Task goal = Search the data for the word "Switch" and copy each line that has it.

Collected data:
Content starts
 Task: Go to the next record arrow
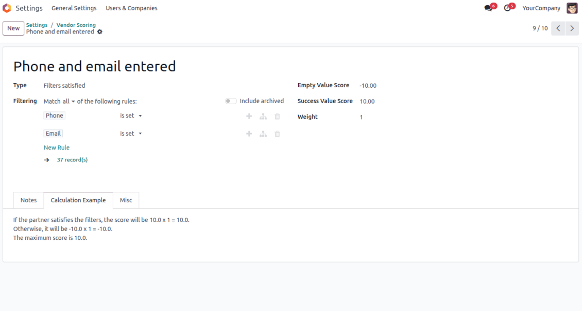tap(572, 28)
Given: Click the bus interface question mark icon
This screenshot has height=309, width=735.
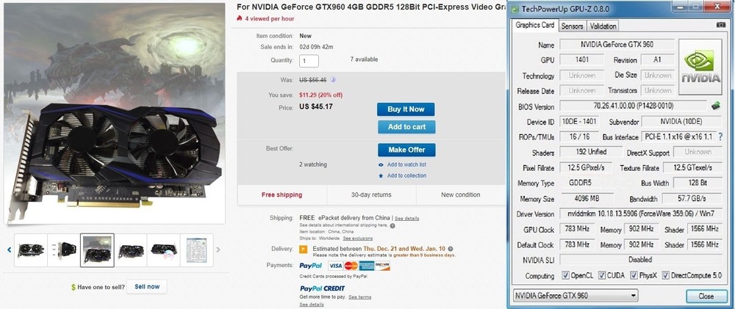Looking at the screenshot, I should click(x=720, y=137).
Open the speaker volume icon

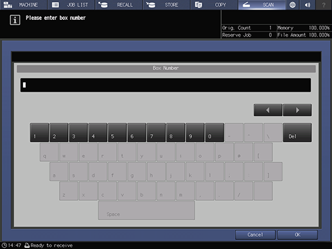(x=308, y=4)
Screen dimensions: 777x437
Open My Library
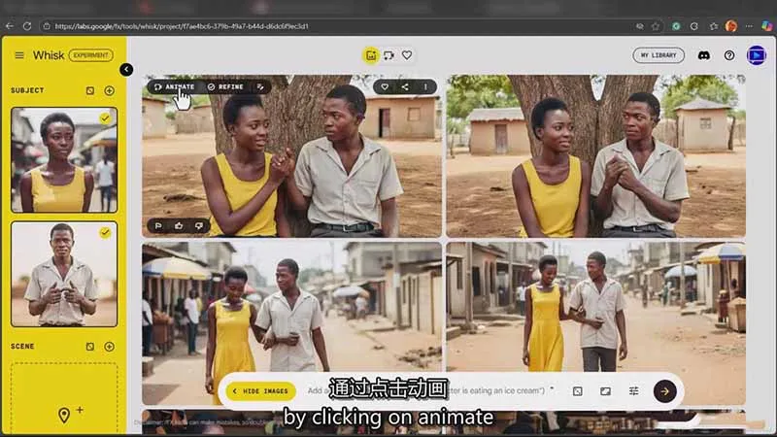[659, 55]
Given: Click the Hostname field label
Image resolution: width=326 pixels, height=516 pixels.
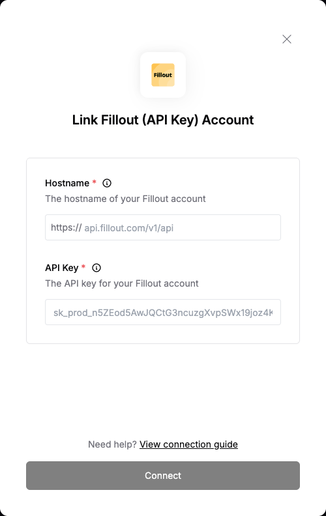Looking at the screenshot, I should pos(67,183).
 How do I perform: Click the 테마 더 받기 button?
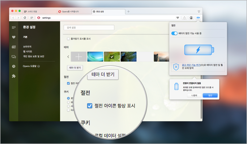75,67
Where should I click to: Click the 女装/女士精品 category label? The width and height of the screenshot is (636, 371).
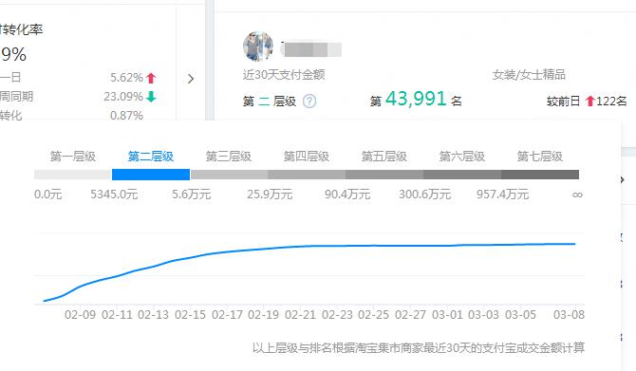[529, 75]
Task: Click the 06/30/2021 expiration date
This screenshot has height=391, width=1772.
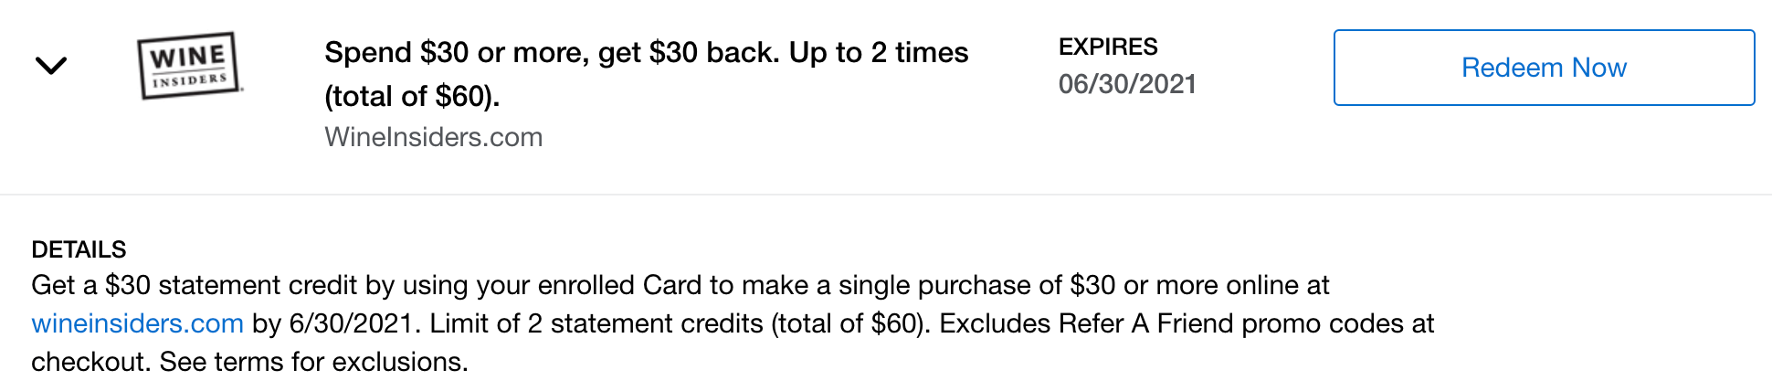Action: 1127,84
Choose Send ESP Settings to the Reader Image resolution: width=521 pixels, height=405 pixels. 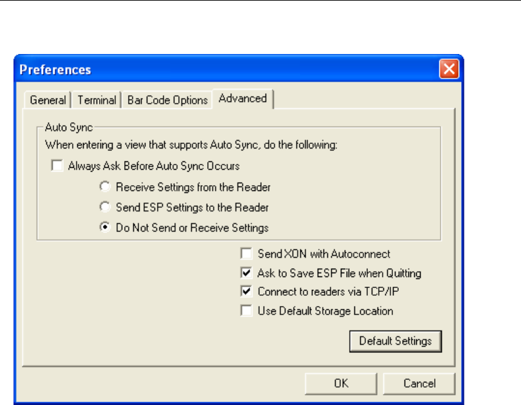coord(104,208)
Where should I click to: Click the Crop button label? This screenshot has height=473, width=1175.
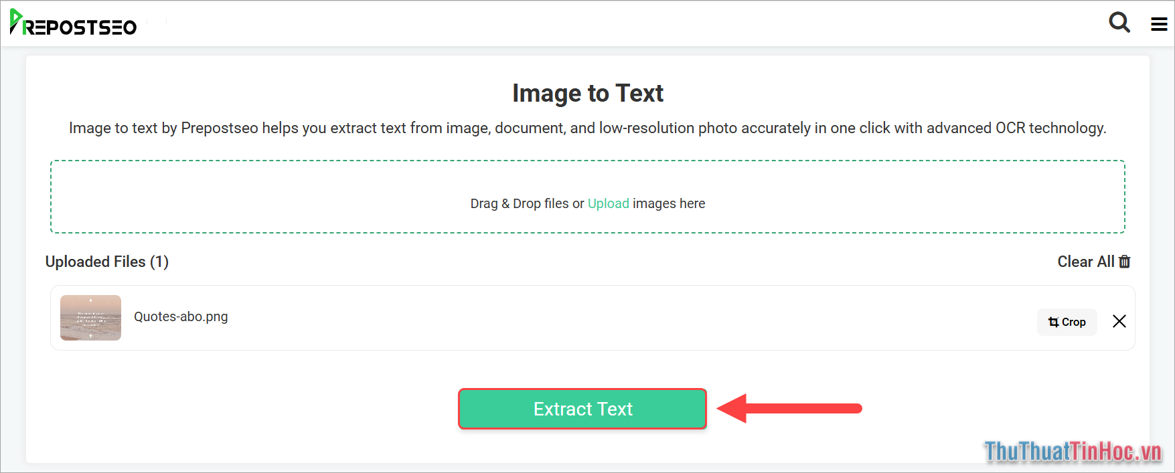click(1073, 322)
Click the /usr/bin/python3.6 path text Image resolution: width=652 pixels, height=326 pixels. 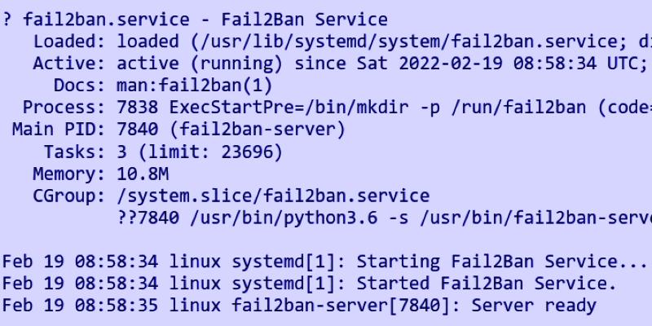point(284,218)
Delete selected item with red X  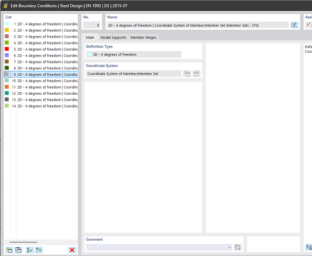point(72,250)
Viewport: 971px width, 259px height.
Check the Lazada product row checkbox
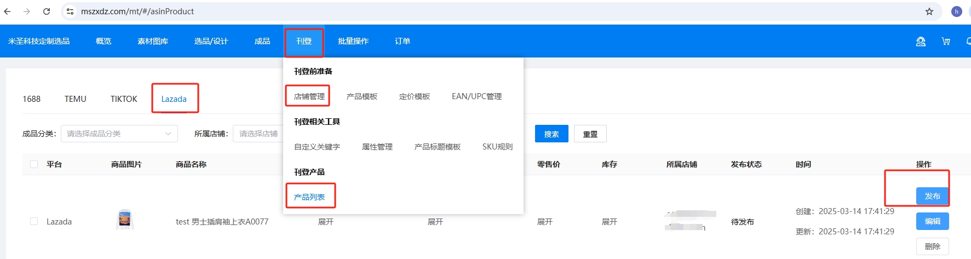click(34, 221)
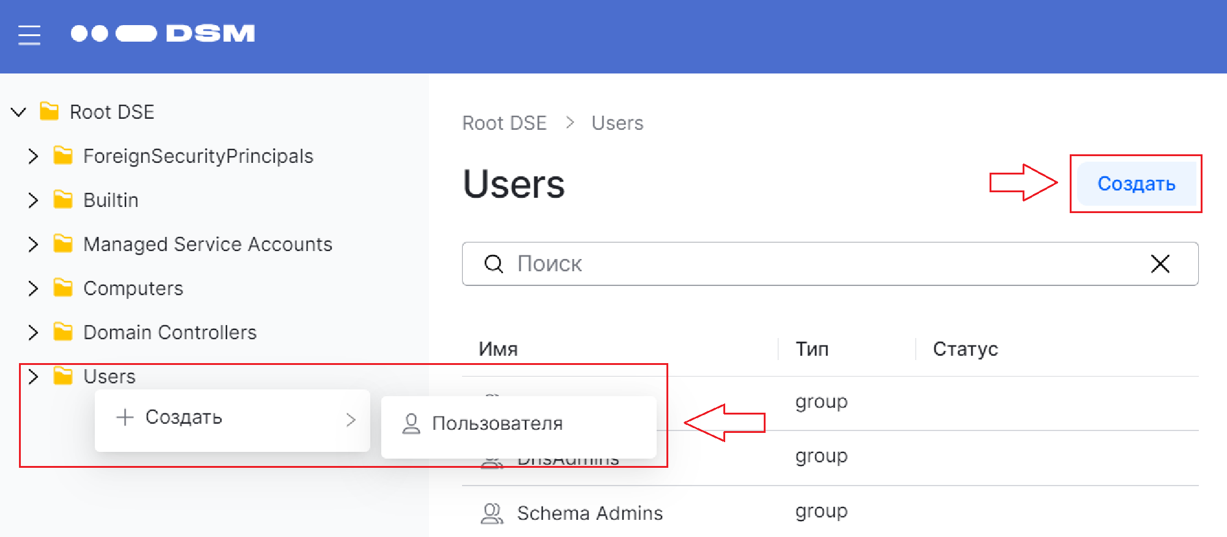Open the Schema Admins row

tap(589, 513)
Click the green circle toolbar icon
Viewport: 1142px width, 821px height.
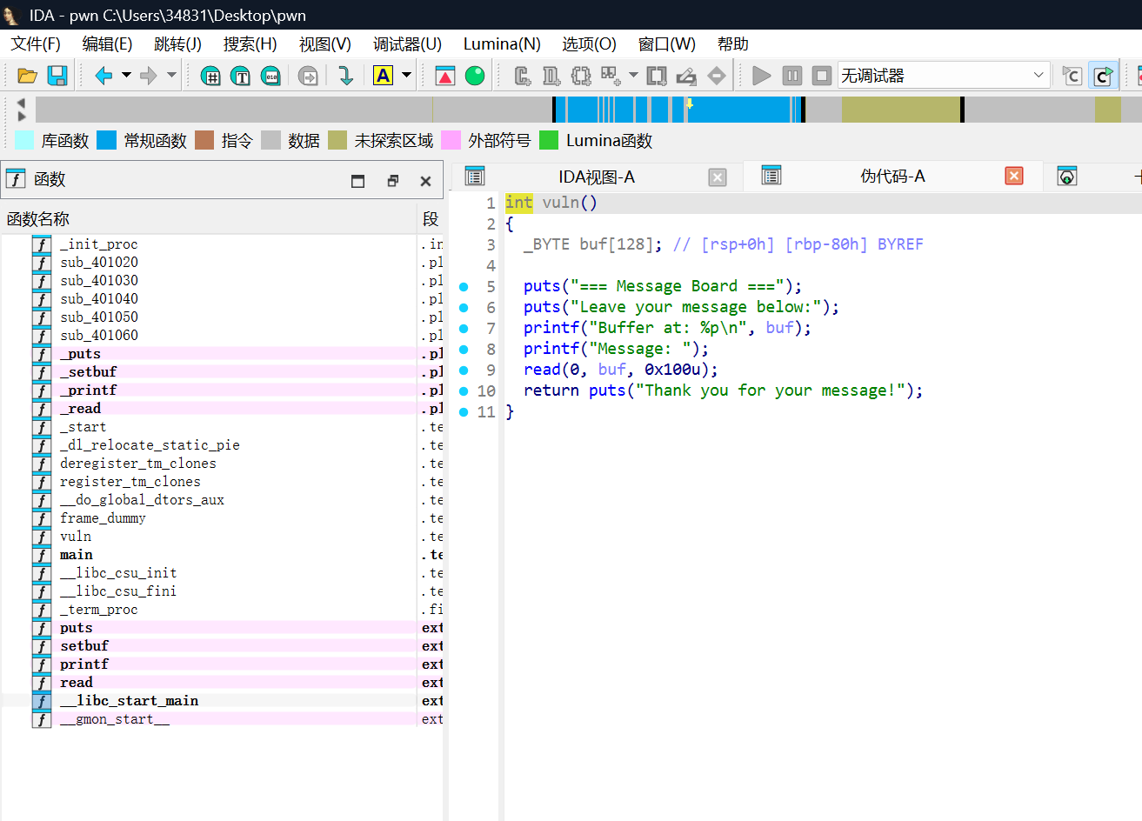(x=475, y=76)
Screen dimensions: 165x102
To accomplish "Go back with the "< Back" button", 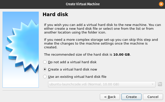I will pyautogui.click(x=110, y=97).
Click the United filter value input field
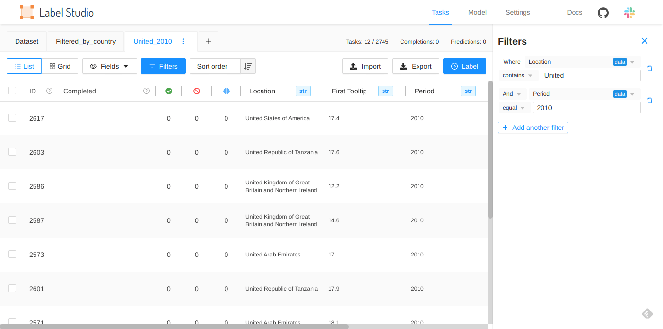The image size is (663, 329). point(590,75)
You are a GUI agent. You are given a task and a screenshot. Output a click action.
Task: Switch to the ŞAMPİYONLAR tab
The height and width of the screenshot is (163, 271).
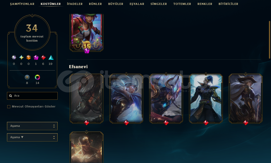click(22, 4)
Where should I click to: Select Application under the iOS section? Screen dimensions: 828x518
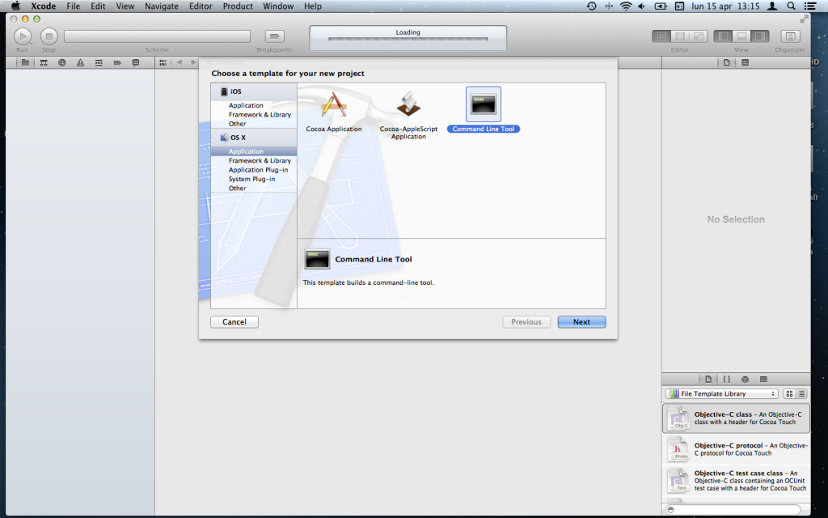click(246, 105)
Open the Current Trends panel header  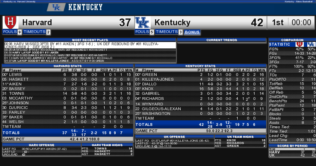pyautogui.click(x=222, y=40)
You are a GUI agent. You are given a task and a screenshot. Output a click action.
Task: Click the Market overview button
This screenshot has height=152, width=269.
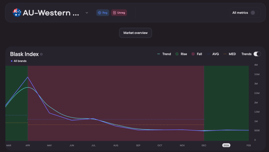pos(135,33)
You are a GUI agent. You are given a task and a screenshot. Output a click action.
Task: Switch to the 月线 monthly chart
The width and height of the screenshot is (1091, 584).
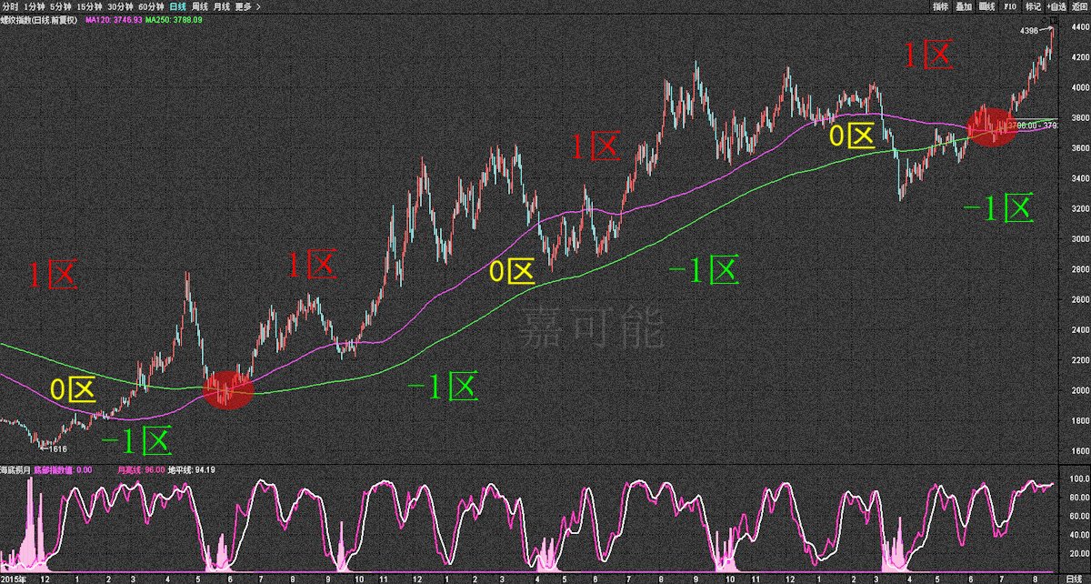tap(222, 5)
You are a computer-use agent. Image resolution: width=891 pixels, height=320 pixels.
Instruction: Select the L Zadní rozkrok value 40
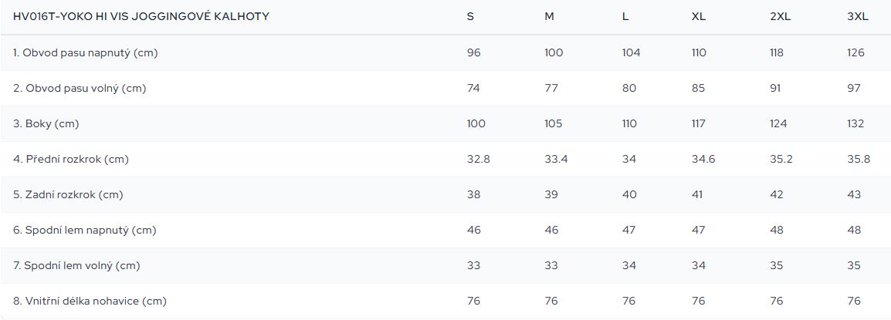629,194
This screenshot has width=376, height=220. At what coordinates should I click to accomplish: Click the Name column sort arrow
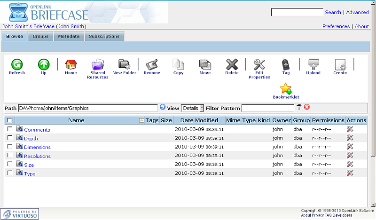point(141,121)
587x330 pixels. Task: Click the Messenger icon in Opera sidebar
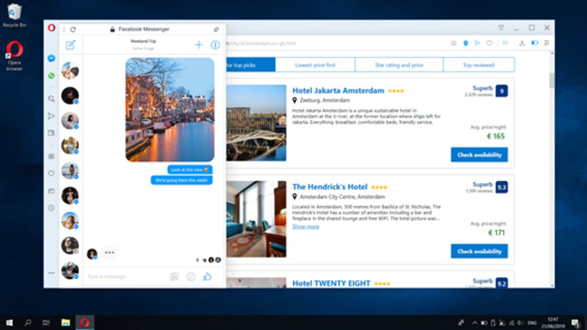pyautogui.click(x=51, y=59)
Content ends
Response =
Task: Switch to the ŞAMPİYONLAR tab
Task: Switch to the 月线 monthly chart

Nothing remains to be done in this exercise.